What you should do:
Return the data below as a JSON list of strings with one string per line. Skip blank lines and leave the pictures out.

Records shown:
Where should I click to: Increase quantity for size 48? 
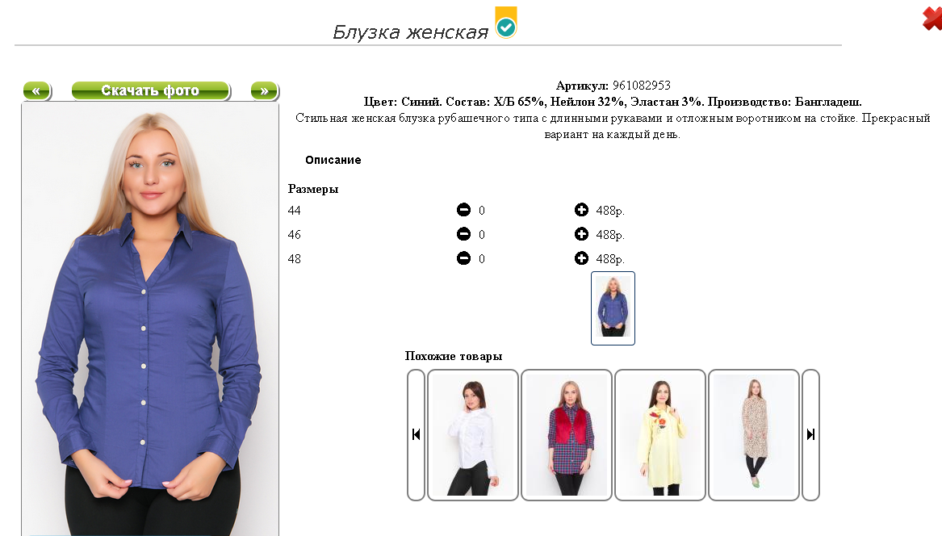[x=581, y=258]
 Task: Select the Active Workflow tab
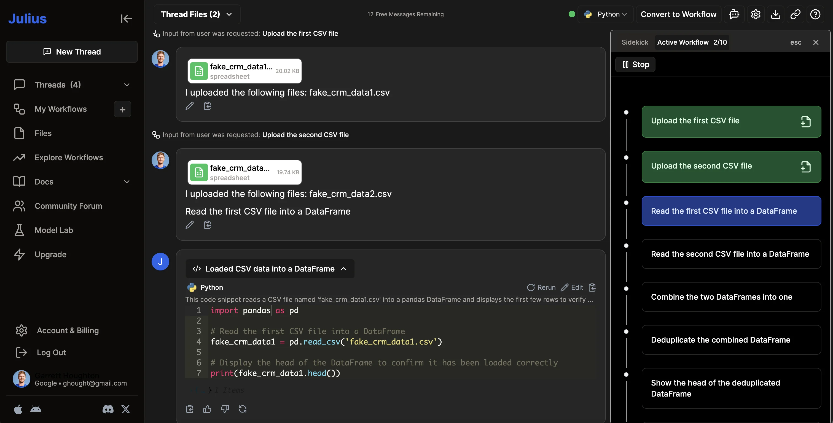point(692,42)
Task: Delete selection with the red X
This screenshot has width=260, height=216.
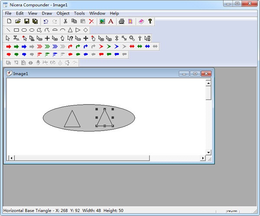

Answer:
[
  "Where should I click to: Increase quantity for size 48? ",
  "[x=581, y=258]",
  " Task: Select the Active Workflow tab",
  "point(692,42)",
  "Task: Delete selection with the red X",
  "This screenshot has width=260, height=216."
]